I guess aside from a broken heart, I have to admit that this year, with all its struggles, has left me in a pretty good place. It's just awfully hard to appreciate that on a day to day basis. This is why I write...to remind myself of the facts. I'm honest because I can't ignore the truth when it's on the page staring me in the face.
So now...the part where I harp on New Year's resolutions. If you've read any of my previous rants on this subject, you may skip to the end. I'm essentially going to say the exact same thing, but I'm going to try and reword it and make it seem fresh and clever.
It most likely won't work. But here goes nothing...
I've been telling myself that I needed to start doing yoga again for various reasons. It calms me and keeps me centered. It keeps me strong and loose in ways running cannot, and it prevents injury in ways that running definitely cannot.
I've been telling myself this since February. So I finally rolled out the yoga mat THIS week and started myself down that road once again. Please note....I did not wait until January 1st. I wish I had done it 2 months ago when I started tapering for Ironman Florida. But I did it this week.
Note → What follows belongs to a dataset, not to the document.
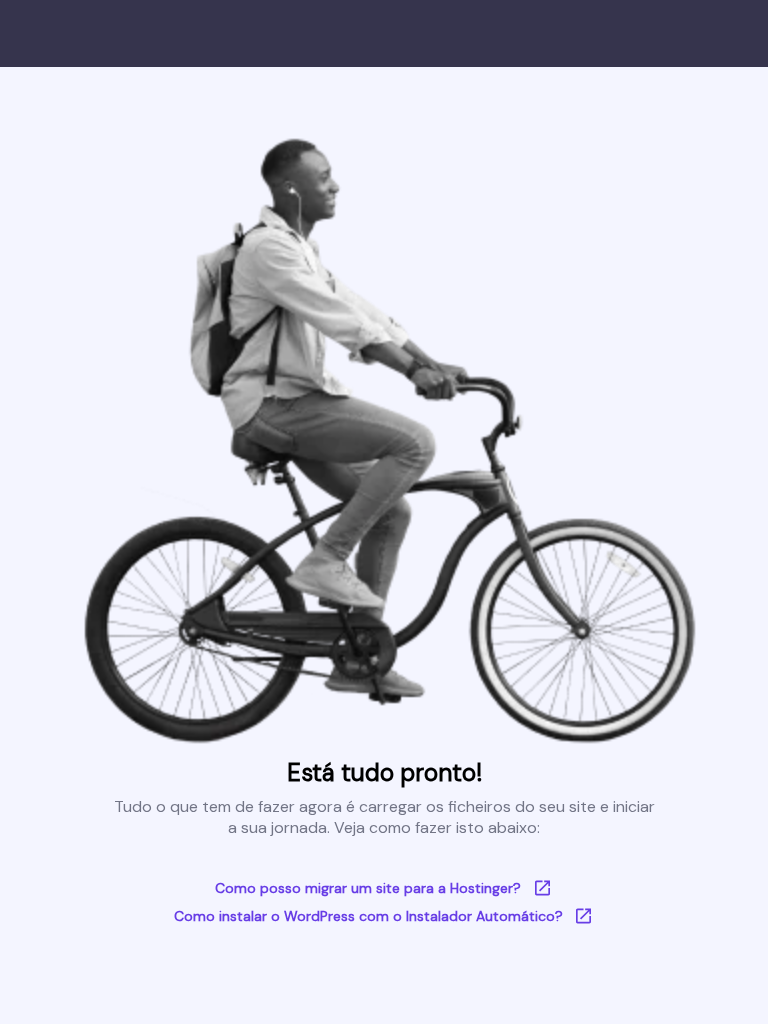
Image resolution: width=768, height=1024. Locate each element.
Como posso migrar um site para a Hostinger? (368, 888)
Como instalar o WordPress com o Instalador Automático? (368, 916)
If there's something you wish you were doing or something you want to change about your life...resolve to do it today. If you do it tomorrow, do not do it because that's what the bandwagon is doing, but because you recognize that every day of the calendar year holds the same promise and opportunity as the next. Remember that.
When the resolutions you make today fade from memory, successful or not, never forget to reengage that part of yourself that makes the bold choices, the part that strives to be better. Don't let that part of you lay dormant all year while you spin along in your metaphorical hamster wheel of routine and habit. If you do make a once a year resolution, resolve to revisit your goals on a regular basis.
Finding serenity at Wyco |
This all starts now. It starts every day. It starts every moment I can remind myself that this is who I want to be and what I want to do with my limited time in this wonderfully complex sack of organic material I call my body.
Be good to yourselves.
And...you know....kill the motherfucking bear.